● Selected excerpt:
It had been a hell of an amazing day. I had woken up that morning with the intention of doing a little light housework and maybe getting in a nap, and by the time I went to sleep that night there was a little blue-eyed angel in the bassinet next to me.
I remember waking up that night when Duckie cried, and I had a hard time moving. One of the nurses came in and picked her up. “Oh, she’s so sweet!” she said. “I just want to take you home with me, yes I do!”
Now, I really liked that nurse. But at that moment I would have gotten out of that bed and knocked her flat if she had even tried such a thing. So it seemed maternal bonding would not be an issue.
But Duckie was irresistibly sweet, especially when they brought her back to me after her first bath. The little hair she had was red-gold in the soft warm light over the bassinet, a fluffy halo, and she was so tiny and skinny she hardly looked human when she was naked. But her head and face were perfectly round, her nose looked a lot like mine, and she had her daddy’s ears, chin and eyes. And according to one friend, who immediately fell in love with her, she even had my eyebrow dimples.
Recovery wasn’t easy, and neither was motherhood for the first few weeks. The pitocin they’d given me to induce labor made my ankles swell up to the side of softballs – the skin was stretched so tight it actually hurt. A massive drop in pregnancy hormones, which had made me ridiculously happy the last two trimesters, drove me to tears at the drop of a hat. Nursing went horribly the first few weeks, and I had a really hard time getting mobility back. Brian had to help me sit up when it came time to feed her at night. I fell asleep in that rocking chair more times than I can count, waking up to feel stiff and sore like I’d been hit by a truck, and then I would look down and see that perfect miniature baby sleeping in my arms.

Stored data:
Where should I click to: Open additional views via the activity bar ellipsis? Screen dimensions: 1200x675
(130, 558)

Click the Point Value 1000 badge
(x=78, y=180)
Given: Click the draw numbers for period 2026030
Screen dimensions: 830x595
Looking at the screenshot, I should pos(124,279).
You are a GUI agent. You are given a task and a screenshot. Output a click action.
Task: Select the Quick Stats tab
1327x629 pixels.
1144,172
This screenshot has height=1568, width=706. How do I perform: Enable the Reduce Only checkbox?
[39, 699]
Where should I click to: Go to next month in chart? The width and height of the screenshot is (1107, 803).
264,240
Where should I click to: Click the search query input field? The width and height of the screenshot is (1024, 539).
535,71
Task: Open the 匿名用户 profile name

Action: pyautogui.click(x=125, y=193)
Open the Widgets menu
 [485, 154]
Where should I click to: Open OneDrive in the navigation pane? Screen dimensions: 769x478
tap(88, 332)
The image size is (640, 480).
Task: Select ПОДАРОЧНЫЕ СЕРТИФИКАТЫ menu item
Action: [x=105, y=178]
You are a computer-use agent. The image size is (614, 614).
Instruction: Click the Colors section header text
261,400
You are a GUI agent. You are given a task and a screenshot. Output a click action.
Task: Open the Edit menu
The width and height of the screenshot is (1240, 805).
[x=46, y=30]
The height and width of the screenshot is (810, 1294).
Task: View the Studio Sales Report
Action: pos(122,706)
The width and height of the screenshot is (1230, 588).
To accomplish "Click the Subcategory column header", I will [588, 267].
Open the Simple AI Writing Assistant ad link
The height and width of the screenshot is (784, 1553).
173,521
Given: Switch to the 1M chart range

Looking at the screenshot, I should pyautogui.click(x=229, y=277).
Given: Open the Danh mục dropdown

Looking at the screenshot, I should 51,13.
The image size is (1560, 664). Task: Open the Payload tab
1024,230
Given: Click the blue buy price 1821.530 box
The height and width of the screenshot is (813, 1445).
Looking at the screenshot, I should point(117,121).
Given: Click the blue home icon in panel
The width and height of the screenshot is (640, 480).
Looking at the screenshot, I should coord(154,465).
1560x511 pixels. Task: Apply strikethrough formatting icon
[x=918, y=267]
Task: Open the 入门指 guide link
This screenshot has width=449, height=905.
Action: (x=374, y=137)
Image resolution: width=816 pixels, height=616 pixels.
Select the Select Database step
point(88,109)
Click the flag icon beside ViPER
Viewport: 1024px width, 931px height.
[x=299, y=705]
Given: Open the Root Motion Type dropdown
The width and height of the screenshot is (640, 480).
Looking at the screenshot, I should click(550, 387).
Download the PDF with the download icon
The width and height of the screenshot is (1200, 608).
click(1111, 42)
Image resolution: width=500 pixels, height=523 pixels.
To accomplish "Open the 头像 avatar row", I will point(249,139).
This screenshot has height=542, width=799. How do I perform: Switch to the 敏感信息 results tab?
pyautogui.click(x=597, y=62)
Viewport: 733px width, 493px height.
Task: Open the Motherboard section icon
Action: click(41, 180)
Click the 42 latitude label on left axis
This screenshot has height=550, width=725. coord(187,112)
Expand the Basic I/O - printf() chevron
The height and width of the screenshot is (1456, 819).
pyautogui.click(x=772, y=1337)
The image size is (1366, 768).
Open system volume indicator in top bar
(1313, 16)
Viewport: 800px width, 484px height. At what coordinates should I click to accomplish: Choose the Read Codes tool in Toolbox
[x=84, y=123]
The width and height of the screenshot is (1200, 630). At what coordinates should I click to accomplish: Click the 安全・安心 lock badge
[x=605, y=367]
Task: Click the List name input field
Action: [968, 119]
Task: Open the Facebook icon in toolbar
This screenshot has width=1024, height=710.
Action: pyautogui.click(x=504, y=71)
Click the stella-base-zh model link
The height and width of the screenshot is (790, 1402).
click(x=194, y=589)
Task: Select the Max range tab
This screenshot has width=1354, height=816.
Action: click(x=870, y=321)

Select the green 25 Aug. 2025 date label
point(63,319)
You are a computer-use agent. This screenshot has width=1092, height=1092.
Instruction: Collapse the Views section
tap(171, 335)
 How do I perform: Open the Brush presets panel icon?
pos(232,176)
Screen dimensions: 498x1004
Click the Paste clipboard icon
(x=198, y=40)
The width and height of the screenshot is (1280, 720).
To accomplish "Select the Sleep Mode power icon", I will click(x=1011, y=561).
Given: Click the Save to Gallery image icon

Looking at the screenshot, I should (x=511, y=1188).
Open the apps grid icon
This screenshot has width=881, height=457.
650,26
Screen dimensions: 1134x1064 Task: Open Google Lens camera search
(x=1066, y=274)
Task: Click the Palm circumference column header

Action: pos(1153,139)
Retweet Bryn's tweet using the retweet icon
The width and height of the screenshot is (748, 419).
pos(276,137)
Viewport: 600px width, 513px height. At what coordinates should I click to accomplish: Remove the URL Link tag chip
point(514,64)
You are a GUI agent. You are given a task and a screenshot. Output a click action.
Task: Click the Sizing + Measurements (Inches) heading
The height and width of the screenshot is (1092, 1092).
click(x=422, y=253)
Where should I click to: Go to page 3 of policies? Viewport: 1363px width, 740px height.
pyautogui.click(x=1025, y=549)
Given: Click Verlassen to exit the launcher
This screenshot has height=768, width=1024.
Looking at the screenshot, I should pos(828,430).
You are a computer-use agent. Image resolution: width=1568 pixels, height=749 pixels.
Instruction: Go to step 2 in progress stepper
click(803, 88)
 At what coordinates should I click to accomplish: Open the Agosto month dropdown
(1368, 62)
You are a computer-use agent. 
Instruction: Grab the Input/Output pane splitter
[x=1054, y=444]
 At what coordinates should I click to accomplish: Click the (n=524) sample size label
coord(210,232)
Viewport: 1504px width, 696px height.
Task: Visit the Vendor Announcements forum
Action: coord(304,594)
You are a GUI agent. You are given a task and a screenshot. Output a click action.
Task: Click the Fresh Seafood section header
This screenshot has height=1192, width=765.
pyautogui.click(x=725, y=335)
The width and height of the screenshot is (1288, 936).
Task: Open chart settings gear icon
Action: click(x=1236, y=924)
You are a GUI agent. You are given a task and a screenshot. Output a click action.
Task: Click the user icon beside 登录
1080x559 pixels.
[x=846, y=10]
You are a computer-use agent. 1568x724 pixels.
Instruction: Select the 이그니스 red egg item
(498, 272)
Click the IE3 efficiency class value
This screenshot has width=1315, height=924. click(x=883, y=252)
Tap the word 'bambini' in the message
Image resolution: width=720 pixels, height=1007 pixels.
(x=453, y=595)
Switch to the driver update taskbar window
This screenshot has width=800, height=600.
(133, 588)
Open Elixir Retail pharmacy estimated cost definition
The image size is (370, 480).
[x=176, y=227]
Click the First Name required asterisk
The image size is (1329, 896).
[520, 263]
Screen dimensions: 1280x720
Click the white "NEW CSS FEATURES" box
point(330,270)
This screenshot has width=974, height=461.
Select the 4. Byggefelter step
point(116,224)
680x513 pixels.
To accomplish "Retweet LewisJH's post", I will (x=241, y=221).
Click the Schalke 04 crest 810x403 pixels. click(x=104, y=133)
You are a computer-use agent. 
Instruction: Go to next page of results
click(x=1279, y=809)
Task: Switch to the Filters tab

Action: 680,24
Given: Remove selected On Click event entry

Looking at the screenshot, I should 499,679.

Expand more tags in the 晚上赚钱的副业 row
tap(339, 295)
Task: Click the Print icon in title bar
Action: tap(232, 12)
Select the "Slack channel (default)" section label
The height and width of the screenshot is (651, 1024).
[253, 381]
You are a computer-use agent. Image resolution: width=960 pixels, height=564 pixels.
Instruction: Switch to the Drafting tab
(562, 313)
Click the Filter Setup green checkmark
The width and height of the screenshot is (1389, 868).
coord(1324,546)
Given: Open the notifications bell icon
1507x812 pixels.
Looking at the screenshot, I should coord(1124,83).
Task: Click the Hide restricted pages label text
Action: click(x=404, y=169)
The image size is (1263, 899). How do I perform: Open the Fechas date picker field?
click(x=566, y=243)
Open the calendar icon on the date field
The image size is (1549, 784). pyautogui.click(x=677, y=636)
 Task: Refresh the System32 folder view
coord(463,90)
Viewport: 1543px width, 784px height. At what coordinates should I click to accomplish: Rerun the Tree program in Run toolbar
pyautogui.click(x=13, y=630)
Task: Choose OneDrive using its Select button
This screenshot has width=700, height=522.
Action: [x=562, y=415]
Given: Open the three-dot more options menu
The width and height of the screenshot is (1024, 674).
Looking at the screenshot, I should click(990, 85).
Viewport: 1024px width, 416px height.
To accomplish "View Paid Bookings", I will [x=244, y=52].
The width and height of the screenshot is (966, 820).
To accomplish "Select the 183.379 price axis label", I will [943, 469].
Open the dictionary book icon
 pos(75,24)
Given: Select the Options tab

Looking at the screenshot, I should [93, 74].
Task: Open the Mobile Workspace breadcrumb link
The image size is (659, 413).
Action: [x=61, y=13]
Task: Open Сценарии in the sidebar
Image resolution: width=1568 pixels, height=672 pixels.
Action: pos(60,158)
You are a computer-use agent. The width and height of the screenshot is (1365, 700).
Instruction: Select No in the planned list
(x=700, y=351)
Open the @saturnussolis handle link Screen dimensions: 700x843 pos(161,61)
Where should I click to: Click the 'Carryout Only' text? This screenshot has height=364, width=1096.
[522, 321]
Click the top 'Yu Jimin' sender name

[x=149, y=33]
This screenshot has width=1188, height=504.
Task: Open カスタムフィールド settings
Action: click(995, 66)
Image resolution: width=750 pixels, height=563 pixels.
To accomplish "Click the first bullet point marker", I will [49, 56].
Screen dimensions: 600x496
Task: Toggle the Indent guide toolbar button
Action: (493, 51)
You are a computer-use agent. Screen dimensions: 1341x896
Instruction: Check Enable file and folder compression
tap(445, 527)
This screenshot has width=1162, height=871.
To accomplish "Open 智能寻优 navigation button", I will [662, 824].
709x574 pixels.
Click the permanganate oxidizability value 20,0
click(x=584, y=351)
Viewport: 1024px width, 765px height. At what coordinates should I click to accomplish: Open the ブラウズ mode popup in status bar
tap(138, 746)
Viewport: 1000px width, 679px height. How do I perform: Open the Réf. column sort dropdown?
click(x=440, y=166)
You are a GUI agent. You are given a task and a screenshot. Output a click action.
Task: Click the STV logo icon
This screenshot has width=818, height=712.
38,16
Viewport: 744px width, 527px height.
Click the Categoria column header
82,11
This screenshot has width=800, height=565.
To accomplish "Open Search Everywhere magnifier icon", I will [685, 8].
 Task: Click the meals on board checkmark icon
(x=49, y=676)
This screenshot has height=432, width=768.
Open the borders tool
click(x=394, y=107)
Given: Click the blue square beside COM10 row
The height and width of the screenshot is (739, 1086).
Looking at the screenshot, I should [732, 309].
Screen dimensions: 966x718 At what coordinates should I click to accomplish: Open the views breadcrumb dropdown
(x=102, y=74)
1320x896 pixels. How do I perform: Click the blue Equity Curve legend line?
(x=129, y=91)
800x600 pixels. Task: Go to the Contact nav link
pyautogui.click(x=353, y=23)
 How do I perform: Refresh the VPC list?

● Task prompt:
Pick up the account of Duckie's birth from the point where it stops. The listing stands apart from the account of Duckie's birth.

● Answer below:
I had a lot of help. My dad and stepmother came into town a couple of days after Duckie was born. Judy cleaned the entire house in the space of two days (which earned her the affectionate, and very accurate, nickname “the White Tornado.”) They held the baby while we slept. They bought groceries. They gave us an early Christmas present of a flat-screen TV and an entertainment center to put it in. I said, “Cool, Dad – what do I get for the second baby?” It was a real hoot to watch Brian and Dad put the center together, too. This, after Dad had already given us a cherry-wood changing table that he’d made with his own two hands.
Brian’s dad came into town the day after Duckie was born, and I think he kept Brian sane through his first crazy days as a father. Brian’s mom visited a couple of weeks later to help out after the first wave of visitors had subsided. She said, “What can I do?” I said, “Two words. Take-out.” That she did, as well as planting daffodils in the front yard which bloomed the next spring.
Friends visited, bringing cake and comfort food and loving arms and appreciative comments.
It took a long time for me to come to terms with the experience. I felt like a failure in a lot of ways – my own expectations, of course, and no one to really talk to who understood. Problems with nursing, terrified I couldn’t feed my baby, feeling awful about having to feed her formula.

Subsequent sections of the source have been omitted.